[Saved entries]
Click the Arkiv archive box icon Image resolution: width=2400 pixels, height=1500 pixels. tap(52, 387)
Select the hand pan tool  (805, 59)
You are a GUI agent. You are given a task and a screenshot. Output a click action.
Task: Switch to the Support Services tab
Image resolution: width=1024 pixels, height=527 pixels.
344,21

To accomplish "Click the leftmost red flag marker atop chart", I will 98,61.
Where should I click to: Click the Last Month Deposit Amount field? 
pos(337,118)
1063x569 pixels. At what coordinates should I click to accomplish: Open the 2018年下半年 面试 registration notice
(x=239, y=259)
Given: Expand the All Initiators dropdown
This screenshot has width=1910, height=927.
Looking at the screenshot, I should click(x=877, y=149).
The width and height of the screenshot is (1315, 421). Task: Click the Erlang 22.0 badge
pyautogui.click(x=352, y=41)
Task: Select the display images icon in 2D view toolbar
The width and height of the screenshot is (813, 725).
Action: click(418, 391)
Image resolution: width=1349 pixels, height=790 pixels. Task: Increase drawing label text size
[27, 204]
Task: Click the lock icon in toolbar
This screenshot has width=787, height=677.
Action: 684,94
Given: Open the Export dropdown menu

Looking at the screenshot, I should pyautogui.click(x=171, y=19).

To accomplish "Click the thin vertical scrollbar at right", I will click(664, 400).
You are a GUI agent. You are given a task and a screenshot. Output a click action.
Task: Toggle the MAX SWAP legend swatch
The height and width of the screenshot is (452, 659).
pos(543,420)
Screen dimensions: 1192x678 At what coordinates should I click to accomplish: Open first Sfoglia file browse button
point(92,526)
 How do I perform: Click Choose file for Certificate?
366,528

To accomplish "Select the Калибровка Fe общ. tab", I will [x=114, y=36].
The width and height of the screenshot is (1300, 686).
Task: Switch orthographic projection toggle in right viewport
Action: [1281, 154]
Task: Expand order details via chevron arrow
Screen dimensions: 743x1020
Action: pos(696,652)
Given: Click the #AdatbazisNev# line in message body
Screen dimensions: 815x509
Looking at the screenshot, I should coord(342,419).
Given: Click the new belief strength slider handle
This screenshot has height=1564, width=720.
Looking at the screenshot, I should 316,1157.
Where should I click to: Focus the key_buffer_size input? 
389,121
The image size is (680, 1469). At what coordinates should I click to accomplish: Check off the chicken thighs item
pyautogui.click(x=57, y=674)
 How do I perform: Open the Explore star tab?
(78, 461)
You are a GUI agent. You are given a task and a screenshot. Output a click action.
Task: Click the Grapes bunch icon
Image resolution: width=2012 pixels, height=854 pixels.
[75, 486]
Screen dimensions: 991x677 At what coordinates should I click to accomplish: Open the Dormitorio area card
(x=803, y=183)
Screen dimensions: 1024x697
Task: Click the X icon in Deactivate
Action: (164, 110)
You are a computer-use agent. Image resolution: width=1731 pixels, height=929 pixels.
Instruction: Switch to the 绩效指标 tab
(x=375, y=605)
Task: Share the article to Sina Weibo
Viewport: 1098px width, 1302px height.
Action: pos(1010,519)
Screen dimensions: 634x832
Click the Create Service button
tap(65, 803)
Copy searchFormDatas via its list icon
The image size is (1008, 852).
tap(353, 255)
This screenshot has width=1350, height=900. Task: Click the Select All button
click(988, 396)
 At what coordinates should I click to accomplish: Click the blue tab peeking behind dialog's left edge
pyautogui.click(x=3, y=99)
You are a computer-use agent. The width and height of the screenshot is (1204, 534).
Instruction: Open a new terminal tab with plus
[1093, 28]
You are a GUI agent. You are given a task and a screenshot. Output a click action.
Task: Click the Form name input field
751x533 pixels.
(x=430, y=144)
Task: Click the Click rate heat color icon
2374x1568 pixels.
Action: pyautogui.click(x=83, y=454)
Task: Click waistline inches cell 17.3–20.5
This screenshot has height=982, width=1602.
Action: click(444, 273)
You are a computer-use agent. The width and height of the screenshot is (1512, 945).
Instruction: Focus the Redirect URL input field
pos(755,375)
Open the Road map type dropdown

TASK: Print, please, the lines above from the very first through the one that holds "Task: Toggle the MAX SWAP legend swatch", both included, word for word and with nothing else.

OUTPUT OF THE EXERCISE:
Click the Arkiv archive box icon Image resolution: width=2400 pixels, height=1500 pixels. tap(52, 387)
Select the hand pan tool  (805, 59)
You are a GUI agent. You are given a task and a screenshot. Output a click action.
Task: Switch to the Support Services tab
Image resolution: width=1024 pixels, height=527 pixels.
344,21

To accomplish "Click the leftmost red flag marker atop chart", I will 98,61.
Where should I click to: Click the Last Month Deposit Amount field? 
pos(337,118)
1063x569 pixels. At what coordinates should I click to accomplish: Open the 2018年下半年 面试 registration notice
(x=239, y=259)
Given: Expand the All Initiators dropdown
This screenshot has width=1910, height=927.
Looking at the screenshot, I should click(x=877, y=149).
The width and height of the screenshot is (1315, 421). Task: Click the Erlang 22.0 badge
pyautogui.click(x=352, y=41)
Task: Select the display images icon in 2D view toolbar
The width and height of the screenshot is (813, 725).
Action: click(418, 391)
Image resolution: width=1349 pixels, height=790 pixels. Task: Increase drawing label text size
[27, 204]
Task: Click the lock icon in toolbar
This screenshot has width=787, height=677.
Action: 684,94
Given: Open the Export dropdown menu

Looking at the screenshot, I should pyautogui.click(x=171, y=19).

To accomplish "Click the thin vertical scrollbar at right", I will click(664, 400).
You are a GUI agent. You are given a task and a screenshot. Output a click action.
Task: Toggle the MAX SWAP legend swatch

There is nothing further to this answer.